The Policy Notebook blog over at Education Week caught something interesting. In the latest “Education Blueprint” [PDF] from the Obama administration, there’s almost no mention of early childhood outside of the Early Learning Challenge grants awarded a few months ago. There’s plenty of detail on higher education, but not nearly as much as there used to be on early childhood.
I praised the last incarnation of the “Education Blueprint” for its focus on early childhood and its support for programs like the Northside Achievement Zone (NAZ) in Minneapolis that strive to provide cradle-to-career service for low-income children. To lose this focus is troubling, especially considering the outsize role the federal government continues to play in education policy.
I’ve complained before about the disproportionate influence the federal government has on education policy considering the relatively low share of school funding it provides (usually in the vicinity of 10 percent). The Bush-era No Child Left Behind (which has yet to be replaced as the dominant education law in the country) fed a destructive abuse of standardized test results well outside their original intent. The Obama administration’s Race to the Top grant program gave political cover to reformers pushing the next wave of test-based accountability measures and triggered a nationwide wave of state-level legislation.
Given this position as direction-setter, it is disappointing to see the federal government takes its eye off of early childhood programs. At this point, it’s well-established that high-quality early childhood programs are just about the best investment we can make when it comes to education, as they help shrink the achievement gap early and pay off in many other non-test-measured ways.

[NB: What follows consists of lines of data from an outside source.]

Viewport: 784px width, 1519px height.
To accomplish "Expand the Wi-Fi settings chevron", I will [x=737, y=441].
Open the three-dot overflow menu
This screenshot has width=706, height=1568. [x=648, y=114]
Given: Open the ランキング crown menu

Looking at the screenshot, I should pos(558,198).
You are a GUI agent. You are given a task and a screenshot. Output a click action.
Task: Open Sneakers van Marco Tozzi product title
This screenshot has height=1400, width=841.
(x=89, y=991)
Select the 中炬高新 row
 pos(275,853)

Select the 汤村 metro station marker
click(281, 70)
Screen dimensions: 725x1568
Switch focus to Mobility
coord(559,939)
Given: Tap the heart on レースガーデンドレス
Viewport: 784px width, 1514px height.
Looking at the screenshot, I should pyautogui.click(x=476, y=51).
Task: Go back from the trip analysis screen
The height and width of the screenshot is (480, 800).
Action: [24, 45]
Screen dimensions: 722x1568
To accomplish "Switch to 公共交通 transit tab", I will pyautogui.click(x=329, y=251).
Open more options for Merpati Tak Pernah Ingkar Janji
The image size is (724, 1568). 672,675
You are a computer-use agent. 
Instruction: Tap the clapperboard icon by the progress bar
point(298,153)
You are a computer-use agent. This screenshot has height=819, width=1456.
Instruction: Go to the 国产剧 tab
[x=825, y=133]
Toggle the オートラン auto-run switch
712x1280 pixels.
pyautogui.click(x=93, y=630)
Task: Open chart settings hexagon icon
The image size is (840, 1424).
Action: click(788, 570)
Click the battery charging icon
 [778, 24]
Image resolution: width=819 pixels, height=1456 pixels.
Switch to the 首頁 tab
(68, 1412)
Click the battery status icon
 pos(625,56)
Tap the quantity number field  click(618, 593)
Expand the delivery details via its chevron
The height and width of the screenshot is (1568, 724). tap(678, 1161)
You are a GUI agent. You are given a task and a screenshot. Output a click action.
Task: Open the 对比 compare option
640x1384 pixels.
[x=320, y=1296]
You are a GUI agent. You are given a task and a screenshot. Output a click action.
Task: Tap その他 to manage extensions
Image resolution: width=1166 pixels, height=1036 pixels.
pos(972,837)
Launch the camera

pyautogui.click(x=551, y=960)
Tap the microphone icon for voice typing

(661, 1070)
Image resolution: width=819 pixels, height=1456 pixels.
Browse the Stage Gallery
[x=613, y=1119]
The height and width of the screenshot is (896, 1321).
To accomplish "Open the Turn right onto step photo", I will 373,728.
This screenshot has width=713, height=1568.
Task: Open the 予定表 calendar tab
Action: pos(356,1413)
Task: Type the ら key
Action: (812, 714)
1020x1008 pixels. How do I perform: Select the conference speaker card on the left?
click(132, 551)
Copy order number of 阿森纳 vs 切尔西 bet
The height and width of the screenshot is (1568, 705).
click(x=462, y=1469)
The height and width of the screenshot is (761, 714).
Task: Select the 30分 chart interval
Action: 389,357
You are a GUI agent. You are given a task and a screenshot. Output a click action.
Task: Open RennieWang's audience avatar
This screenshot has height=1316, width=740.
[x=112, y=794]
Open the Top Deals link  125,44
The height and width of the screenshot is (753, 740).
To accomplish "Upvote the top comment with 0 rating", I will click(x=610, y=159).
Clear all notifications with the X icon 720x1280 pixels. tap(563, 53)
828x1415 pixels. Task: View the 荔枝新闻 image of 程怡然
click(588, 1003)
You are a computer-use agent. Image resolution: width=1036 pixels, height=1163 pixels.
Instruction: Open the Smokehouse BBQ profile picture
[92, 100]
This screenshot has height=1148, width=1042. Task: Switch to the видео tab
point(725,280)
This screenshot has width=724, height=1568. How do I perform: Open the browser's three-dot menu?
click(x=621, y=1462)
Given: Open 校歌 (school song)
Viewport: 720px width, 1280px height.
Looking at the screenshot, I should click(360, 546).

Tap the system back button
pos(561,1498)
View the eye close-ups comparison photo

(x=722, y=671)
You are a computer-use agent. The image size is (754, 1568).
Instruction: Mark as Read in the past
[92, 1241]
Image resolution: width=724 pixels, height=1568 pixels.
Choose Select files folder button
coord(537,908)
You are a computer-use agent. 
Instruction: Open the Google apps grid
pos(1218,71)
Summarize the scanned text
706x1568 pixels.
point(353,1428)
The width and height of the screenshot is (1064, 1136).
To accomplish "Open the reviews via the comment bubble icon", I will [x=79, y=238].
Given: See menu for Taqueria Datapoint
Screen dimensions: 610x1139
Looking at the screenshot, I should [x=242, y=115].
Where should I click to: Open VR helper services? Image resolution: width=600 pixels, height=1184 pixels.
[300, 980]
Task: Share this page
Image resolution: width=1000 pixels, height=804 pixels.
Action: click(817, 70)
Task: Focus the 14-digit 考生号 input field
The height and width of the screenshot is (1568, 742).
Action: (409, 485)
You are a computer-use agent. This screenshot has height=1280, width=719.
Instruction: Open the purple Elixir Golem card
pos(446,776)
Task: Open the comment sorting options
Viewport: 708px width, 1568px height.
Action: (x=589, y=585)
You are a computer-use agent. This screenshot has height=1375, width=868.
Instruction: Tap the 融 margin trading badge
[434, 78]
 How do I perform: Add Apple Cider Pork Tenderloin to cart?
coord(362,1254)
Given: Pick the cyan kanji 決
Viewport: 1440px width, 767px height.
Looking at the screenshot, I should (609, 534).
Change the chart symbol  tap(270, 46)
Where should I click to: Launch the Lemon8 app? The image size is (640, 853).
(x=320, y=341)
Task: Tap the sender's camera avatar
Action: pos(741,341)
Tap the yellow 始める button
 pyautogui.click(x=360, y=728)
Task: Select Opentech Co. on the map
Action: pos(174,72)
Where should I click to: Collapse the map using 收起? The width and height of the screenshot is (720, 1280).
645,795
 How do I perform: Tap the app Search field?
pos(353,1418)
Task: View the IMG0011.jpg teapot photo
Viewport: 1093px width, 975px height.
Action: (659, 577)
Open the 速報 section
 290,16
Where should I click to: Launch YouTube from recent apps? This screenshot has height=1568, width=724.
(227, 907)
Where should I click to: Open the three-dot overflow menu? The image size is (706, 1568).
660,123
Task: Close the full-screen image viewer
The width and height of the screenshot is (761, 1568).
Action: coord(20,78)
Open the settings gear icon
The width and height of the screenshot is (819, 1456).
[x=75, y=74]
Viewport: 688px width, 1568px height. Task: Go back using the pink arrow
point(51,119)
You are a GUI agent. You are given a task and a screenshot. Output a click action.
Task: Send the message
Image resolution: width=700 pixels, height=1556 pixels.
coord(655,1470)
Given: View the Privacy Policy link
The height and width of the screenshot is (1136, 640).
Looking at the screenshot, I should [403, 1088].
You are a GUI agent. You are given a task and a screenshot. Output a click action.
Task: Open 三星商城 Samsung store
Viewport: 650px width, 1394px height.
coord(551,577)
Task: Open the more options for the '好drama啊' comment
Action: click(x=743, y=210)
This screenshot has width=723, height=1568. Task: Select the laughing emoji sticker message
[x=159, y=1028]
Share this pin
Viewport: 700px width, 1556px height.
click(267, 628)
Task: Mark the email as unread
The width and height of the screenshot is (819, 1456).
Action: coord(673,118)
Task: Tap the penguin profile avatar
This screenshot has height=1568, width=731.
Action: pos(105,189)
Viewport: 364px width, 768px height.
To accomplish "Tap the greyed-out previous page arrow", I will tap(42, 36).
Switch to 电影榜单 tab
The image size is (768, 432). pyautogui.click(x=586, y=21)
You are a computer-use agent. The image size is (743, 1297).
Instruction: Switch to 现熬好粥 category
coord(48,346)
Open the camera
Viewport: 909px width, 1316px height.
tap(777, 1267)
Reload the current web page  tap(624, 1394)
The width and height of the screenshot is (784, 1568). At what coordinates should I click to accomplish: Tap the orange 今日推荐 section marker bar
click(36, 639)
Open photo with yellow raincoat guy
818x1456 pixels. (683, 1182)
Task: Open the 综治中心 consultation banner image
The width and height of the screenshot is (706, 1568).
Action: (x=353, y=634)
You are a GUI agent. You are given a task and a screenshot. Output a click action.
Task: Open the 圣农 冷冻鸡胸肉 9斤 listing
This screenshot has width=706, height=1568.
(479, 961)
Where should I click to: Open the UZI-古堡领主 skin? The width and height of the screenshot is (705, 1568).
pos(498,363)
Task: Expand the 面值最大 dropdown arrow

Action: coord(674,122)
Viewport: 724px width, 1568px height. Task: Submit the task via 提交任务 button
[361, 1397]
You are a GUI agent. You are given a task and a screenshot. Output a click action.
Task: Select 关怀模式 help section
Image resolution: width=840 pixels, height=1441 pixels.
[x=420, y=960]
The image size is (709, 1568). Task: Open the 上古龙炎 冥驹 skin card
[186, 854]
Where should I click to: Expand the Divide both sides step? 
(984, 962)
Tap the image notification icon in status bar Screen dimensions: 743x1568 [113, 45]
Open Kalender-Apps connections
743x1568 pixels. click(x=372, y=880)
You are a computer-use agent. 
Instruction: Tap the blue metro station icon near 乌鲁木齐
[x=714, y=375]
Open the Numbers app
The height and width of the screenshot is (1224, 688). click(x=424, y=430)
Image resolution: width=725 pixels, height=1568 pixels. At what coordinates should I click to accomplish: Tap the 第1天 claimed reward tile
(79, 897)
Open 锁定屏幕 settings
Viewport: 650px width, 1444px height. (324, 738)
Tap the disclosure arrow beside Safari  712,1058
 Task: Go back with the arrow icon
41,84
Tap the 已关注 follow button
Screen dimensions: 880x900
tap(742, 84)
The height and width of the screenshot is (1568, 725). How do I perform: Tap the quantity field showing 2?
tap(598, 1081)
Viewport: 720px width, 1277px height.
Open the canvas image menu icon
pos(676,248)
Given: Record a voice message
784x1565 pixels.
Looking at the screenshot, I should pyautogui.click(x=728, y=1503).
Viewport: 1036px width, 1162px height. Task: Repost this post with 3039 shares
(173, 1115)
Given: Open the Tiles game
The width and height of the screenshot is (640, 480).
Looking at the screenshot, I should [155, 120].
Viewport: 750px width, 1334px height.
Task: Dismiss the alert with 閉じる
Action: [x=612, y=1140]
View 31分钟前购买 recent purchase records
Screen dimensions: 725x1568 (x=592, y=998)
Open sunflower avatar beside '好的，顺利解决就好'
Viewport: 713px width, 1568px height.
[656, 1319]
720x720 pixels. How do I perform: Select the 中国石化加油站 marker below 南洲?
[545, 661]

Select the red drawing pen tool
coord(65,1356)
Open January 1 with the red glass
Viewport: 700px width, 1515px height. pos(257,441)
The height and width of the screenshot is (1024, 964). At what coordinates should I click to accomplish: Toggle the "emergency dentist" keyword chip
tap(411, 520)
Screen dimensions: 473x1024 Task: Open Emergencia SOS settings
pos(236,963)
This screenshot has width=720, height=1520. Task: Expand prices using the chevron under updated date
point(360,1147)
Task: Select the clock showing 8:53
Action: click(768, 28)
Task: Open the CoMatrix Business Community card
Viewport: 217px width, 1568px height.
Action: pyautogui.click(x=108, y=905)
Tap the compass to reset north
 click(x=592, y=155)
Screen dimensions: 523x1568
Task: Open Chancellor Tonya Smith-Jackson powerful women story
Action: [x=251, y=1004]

Amidst the current conservative budget-cutting mania, early childhood support has been cut in too many states. Minnesota bucked the trend by getting a little extra money in to support its quality ranking system for early childhood programs, but if we want to expand strong programs, we’ll need more money. It’s a shame that the federal government seems to have let its focus drift after tossing out the Early Learning Challenge grants. We need more than a one-shot infusion; early childhood needs to be part of our long-term agenda.